KME Chartered Accountants

April 02,2019

Economic data in the U.S. don’t justify an interest rate cut by the Federal Reserve — despite recent calls for the American central bank to do so, said Mark Zandi, the chief economist at Moody’s Analytics.

Top White House economic advisor Larry Kudlow said last week that the U.S. central bank should “immediately” cut interest rates by 50 basis points. His comment followed a similar stance by Heritage Foundation fellow Stephen Moore, whom U.S. President Donald Trump has said he intends to nominate for a position on the Fed.

Their comments came after the Fed’s latest decision to hold rates steady as it cut the central bank’s forecasts for U.S. economic expansion and inflation. The central bank also warned of slowing growth in Europe and China.

While the U.S. is indeed growing at a slower pace, economic data don’t suggest the need to cut interest rates, Zandi told CNBC’s “Squawk Box” on Tuesday.

“I’m not sure why the Fed needs to go into panic mode here,” he said.
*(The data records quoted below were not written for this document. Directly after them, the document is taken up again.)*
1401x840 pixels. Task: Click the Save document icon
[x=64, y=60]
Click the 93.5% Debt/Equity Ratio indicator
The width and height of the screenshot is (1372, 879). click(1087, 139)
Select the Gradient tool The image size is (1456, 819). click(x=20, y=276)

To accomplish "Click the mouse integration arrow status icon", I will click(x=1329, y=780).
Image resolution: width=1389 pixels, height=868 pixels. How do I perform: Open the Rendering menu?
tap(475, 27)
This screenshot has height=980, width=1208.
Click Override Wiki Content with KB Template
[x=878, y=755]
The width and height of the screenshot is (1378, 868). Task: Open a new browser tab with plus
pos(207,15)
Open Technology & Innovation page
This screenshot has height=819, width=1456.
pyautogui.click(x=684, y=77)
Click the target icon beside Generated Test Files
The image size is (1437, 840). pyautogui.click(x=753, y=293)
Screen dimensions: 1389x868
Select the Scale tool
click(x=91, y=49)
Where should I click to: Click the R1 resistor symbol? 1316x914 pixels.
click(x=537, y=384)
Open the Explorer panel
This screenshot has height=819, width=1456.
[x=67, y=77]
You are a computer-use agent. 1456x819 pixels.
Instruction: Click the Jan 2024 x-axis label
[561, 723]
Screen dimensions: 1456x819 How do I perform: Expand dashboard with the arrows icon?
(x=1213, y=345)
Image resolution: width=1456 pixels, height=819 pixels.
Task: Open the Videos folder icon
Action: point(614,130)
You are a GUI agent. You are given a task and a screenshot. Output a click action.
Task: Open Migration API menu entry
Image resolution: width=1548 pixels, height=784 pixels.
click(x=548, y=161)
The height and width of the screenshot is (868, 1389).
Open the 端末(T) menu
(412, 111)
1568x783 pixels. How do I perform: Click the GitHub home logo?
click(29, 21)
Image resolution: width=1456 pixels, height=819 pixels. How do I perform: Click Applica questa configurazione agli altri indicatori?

He pointed to the latest data that showed the U.S. economy was still healthy: Unemployment rate was close to a 50-year low, wage growth was strong, inflation inched closer to the Fed’s target of 2 percent and the stock market looked like it could hit record levels again.

Lowering interest rates under such conditions would be “counter-productive” because the move could “juice things up” and encourage debt to build up in the economy, he explained.

Rising debt in the U.S. is a risk that Zandi flagged last year. He said “over-borrowing” among companies would become problematic and could send the economy into a recession.